=== WHAT YOU NEED TO DO ===
Retype all of the data that follows, line for line.

=== Extracted records ===
'''

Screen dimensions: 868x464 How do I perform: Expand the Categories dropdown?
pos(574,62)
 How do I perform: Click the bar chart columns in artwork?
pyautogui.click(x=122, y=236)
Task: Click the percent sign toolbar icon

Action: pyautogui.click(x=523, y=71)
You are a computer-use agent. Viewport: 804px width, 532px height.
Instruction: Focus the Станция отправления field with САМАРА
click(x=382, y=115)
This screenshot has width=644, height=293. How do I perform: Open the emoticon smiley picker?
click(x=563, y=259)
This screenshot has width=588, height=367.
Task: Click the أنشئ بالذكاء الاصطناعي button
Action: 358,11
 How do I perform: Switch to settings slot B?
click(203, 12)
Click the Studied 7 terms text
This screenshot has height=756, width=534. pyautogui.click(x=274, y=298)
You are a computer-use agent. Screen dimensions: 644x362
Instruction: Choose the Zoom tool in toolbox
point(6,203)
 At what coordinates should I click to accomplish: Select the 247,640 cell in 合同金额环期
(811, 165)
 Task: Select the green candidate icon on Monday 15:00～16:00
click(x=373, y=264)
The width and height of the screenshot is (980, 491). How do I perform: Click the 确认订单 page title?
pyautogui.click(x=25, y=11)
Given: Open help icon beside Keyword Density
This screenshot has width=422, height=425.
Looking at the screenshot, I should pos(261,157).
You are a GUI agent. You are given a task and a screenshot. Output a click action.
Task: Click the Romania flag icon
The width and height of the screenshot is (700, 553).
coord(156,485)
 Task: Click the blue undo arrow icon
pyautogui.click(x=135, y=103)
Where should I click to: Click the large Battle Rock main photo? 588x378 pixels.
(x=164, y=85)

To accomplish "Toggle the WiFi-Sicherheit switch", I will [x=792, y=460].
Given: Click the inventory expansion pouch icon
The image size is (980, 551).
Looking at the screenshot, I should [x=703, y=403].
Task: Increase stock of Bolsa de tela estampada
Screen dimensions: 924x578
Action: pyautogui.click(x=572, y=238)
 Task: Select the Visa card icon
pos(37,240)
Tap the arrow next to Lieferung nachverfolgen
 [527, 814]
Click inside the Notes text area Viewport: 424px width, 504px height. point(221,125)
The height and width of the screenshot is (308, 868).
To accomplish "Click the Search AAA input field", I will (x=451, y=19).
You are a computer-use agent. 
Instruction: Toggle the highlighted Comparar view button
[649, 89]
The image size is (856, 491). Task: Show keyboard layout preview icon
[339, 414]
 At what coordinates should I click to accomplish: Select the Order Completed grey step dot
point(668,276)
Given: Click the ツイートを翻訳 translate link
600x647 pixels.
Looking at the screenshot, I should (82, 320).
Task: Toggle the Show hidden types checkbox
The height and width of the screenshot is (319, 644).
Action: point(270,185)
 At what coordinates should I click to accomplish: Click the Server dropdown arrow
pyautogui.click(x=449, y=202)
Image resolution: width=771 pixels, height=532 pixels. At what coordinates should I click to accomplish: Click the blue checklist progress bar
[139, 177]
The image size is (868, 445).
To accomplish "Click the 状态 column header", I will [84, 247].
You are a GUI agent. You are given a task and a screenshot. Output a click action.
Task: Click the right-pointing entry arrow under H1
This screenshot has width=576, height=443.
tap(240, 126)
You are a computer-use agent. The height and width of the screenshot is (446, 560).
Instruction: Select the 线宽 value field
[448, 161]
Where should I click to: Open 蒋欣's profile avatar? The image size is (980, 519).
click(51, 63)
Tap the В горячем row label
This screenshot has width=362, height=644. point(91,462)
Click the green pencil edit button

'''

=== RESULT OF THIS EXERCISE ===
Screen dimensions: 868x464 How do I perform: Expand the Categories dropdown?
pos(574,62)
 How do I perform: Click the bar chart columns in artwork?
pyautogui.click(x=122, y=236)
Task: Click the percent sign toolbar icon

Action: pyautogui.click(x=523, y=71)
You are a computer-use agent. Viewport: 804px width, 532px height.
Instruction: Focus the Станция отправления field with САМАРА
click(x=382, y=115)
This screenshot has width=644, height=293. How do I perform: Open the emoticon smiley picker?
click(x=563, y=259)
This screenshot has width=588, height=367.
Task: Click the أنشئ بالذكاء الاصطناعي button
Action: 358,11
 How do I perform: Switch to settings slot B?
click(203, 12)
Click the Studied 7 terms text
This screenshot has height=756, width=534. pyautogui.click(x=274, y=298)
You are a computer-use agent. Screen dimensions: 644x362
Instruction: Choose the Zoom tool in toolbox
point(6,203)
 At what coordinates should I click to accomplish: Select the 247,640 cell in 合同金额环期
(811, 165)
 Task: Select the green candidate icon on Monday 15:00～16:00
click(x=373, y=264)
The width and height of the screenshot is (980, 491). How do I perform: Click the 确认订单 page title?
pyautogui.click(x=25, y=11)
Given: Open help icon beside Keyword Density
This screenshot has width=422, height=425.
Looking at the screenshot, I should pos(261,157).
You are a GUI agent. You are given a task and a screenshot. Output a click action.
Task: Click the Romania flag icon
The width and height of the screenshot is (700, 553).
coord(156,485)
 Task: Click the blue undo arrow icon
pyautogui.click(x=135, y=103)
Where should I click to: Click the large Battle Rock main photo? 588x378 pixels.
(x=164, y=85)

To accomplish "Toggle the WiFi-Sicherheit switch", I will [x=792, y=460].
Given: Click the inventory expansion pouch icon
The image size is (980, 551).
Looking at the screenshot, I should [x=703, y=403].
Task: Increase stock of Bolsa de tela estampada
Screen dimensions: 924x578
Action: pyautogui.click(x=572, y=238)
 Task: Select the Visa card icon
pos(37,240)
Tap the arrow next to Lieferung nachverfolgen
 [527, 814]
Click inside the Notes text area Viewport: 424px width, 504px height. point(221,125)
The height and width of the screenshot is (308, 868).
To accomplish "Click the Search AAA input field", I will (x=451, y=19).
You are a computer-use agent. 
Instruction: Toggle the highlighted Comparar view button
[649, 89]
The image size is (856, 491). Task: Show keyboard layout preview icon
[339, 414]
 At what coordinates should I click to accomplish: Select the Order Completed grey step dot
point(668,276)
Given: Click the ツイートを翻訳 translate link
600x647 pixels.
Looking at the screenshot, I should (82, 320).
Task: Toggle the Show hidden types checkbox
The height and width of the screenshot is (319, 644).
Action: point(270,185)
 At what coordinates should I click to accomplish: Click the Server dropdown arrow
pyautogui.click(x=449, y=202)
Image resolution: width=771 pixels, height=532 pixels. At what coordinates should I click to accomplish: Click the blue checklist progress bar
[139, 177]
The image size is (868, 445).
To accomplish "Click the 状态 column header", I will [84, 247].
You are a GUI agent. You are given a task and a screenshot. Output a click action.
Task: Click the right-pointing entry arrow under H1
This screenshot has width=576, height=443.
tap(240, 126)
You are a computer-use agent. The height and width of the screenshot is (446, 560).
Instruction: Select the 线宽 value field
[448, 161]
Where should I click to: Open 蒋欣's profile avatar? The image size is (980, 519).
click(51, 63)
Tap the В горячем row label
This screenshot has width=362, height=644. point(91,462)
Click the green pencil edit button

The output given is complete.